CRUCIFEROUS VEGETABLES


Broccoli, cauliflower, Brussels sprouts and asparagus are cruciferous vegetables that can trigger bloating and gas. They contain raffinose which is a complex sugar that the body has trouble breaking down. (Source: Medical News Today)


WHEAT AND WHOLE GRAINS


Anyone who has gluten sensitivities or intolerance knows that wheat and whole grains can cause a whole bunch of problems for some people, including bloating and gas. Wheat, barley and rye contain gluten and can cause bloating, cramping and gas. Gluten irritates the the lining of the small intestine and is totally indigestible. (Source: Live Science) So even people without gluten sensitivities can benefit from reducing gluten in their lifestyle.

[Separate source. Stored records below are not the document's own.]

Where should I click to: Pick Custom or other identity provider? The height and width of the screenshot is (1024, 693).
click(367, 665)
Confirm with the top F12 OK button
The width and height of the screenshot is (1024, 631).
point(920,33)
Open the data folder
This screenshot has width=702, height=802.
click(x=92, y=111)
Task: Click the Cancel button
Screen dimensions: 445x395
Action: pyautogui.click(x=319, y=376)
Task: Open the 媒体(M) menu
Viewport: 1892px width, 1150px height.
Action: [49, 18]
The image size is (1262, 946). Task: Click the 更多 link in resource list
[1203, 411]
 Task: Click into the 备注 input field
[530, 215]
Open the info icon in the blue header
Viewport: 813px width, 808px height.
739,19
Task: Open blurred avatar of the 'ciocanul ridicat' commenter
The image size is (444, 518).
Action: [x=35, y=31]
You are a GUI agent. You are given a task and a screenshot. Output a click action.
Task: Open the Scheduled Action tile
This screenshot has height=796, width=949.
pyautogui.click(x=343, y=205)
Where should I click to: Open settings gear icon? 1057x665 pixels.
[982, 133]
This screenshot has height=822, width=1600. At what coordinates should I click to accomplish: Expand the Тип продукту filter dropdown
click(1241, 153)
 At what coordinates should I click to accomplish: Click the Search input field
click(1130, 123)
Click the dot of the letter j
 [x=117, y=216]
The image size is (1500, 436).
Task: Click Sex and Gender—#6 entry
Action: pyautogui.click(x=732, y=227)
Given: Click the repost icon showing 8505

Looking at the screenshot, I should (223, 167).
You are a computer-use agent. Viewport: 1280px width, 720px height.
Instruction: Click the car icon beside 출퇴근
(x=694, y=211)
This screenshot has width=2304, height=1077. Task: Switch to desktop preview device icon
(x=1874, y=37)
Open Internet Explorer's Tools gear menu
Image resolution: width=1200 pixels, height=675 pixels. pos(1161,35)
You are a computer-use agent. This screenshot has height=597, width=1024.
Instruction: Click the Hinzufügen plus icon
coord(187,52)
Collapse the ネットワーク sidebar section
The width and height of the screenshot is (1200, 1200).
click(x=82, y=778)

Rice, however, is a safe grain that will not cause bloating or gas. Rice is fully digested in the small intestines which means it is less likely to cause bloating or gas. Other grains that do not contain gluten are quinoa, oats, corn, teff, amaranth, buckwheat and sorghum.


ONIONS


Onions contain fructose, which is a sugar that the intestines break down during digestion. However, some fructose travels to the colon, where bacteria ferment the fructose. This causes the release of hydrogen and methane gases, which cause pain, bloating, flatulence, and diarrhea. (Source: Web MD)

GARLIC


Though garlic is relatively low in fiber and other carbohydrates, it does contain starches that the body has a difficult time digesting. These starches are passed from the stomach to the small intestines before moving into the large intestines where the bacteria can start breaking down the undigested parts of the garlic. (Source: LiveStrong)


DAIRY


Dairy products contain lactose, a sugar that requires specific enzymes in the body to break it down. If you are bloating and having gas (among other negative effects such as diarrhea) it means you don't have the enzymes to break down the lactose. Lactase, the enzyme needed to break down lactose is abundant when we are born. (Source: Britannica)


As we age, enzymes are reduced in the body which means you may have been able to eat dairy but discovered over time, that dairy was something you could no longer eat without bloating and gas. Taking a lactase enzyme is the best way to manage a lactose intolerance situation. However, there are so many great diary free products to replace traditional dairy that it is easy to avoid dairy.

SODA AND BEER


Carbonated beverages create gas in our bodies because they contain either sugar alcohols or fermented carbohydrates. In addition, the carbonated process also causes bloating and gas because it adds unnecessary air into your digestive tract. (Source: LiveScience)


CHEWING GUM, USING STRAWS AND HARD CANDY


Similar to soda and beer, the act of chewing gum, sucking on a hard candy or using a straw increases the amount of air in our digestive tract. This causes bloating and gas. A quick way to help eliminate the excess air is to do a couple of yoga poses. Happy Baby, Child's Pose and Squats can help reduce the air in the digestive tract quickly. (Source: Medical News Today)


While the above foods can cause bloating and gas, it doesn't mean you have to eliminate them from your routine. You can still eat them but be aware of the side effects. Limiting them is the best course of action because I never recommend avoiding a food all together unless there is a serious allergy.